Question

How much energy is needed to change 1 g of ice at 0°C to water at 0°C?

Answer 1

If you think about it for a moment---and it should be intuitive, you should recognize that ice changing into water is a melting event.

Melting is the opposite of fusion, or freezing.

Hence, we should consider "latent heat of fusion", or enthalpy of fusion, `DeltaH_"fus"`. Or, the molar enthalpy of fusion, `DeltabarH_"fus"`. For that we have the reference value:

`color(green)(DeltabarH_("fus","H"_2"O") = "6.02 kJ/mol")`

A natural melting event occurs at a constant temperature and constant pressure.

At a constant pressure, `DeltaH = q_p`, where `q` is the heat flow through the system, and `q_p` is that at constant pressure.

The "energy" you speak of is `q_p`. Therefore, we should solve for `q_p`:

`\mathbf(n_("H"_2"O")DeltabarH = q_p)`

where `n` is the number of `"mol"`s and `q_p` is in `"kJ"`.

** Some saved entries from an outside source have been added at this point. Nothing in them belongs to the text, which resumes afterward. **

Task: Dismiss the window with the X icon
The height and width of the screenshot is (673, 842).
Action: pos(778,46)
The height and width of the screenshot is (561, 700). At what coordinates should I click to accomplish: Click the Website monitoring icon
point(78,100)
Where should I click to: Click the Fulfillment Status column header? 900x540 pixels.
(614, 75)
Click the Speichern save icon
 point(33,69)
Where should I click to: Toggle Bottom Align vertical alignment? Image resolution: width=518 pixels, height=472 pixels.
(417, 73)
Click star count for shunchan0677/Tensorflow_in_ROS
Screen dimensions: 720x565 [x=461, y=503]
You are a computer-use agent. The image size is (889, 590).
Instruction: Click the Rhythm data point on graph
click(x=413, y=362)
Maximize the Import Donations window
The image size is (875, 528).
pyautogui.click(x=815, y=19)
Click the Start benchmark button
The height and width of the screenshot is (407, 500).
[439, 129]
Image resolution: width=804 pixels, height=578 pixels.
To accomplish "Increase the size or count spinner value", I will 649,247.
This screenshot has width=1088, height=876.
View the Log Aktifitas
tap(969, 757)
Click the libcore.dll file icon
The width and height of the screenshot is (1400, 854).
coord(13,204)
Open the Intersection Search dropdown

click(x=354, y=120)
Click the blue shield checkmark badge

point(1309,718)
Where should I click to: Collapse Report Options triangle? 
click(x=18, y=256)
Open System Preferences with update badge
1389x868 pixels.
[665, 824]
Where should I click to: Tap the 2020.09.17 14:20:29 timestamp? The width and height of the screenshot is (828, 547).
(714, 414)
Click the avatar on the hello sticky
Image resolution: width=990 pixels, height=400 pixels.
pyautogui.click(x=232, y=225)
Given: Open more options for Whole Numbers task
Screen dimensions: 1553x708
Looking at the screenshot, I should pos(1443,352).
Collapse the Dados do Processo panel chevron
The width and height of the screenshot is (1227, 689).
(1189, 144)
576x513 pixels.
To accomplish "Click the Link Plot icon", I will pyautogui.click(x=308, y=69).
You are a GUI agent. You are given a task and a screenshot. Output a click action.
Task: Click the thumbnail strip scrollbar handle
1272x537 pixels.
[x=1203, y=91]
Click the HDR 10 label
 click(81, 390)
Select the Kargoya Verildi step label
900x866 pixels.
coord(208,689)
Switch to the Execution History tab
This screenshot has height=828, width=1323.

The `"H"_2"O"` in the system technically does not change in quantity while it melts, only in form, so we have:

`n_("H"_2"O") = 1 cancel("g H"_2"O") xx ("1 mol H"_2"O")/(18.015 cancel("g H"_2"O"))`

`= "0.0555 mol H"_2"O"`

Thus:

`color(blue)(q_p) = "0.0555 mol H"_2"O" xx "6.02 kJ/mol"`

`= "0.3342 kJ" = color(blue)("334.2 J")`

Since we have to supply heat energy into the system to melt the ice, the system absorbs energy. Thus, the sign of this answer should be positive.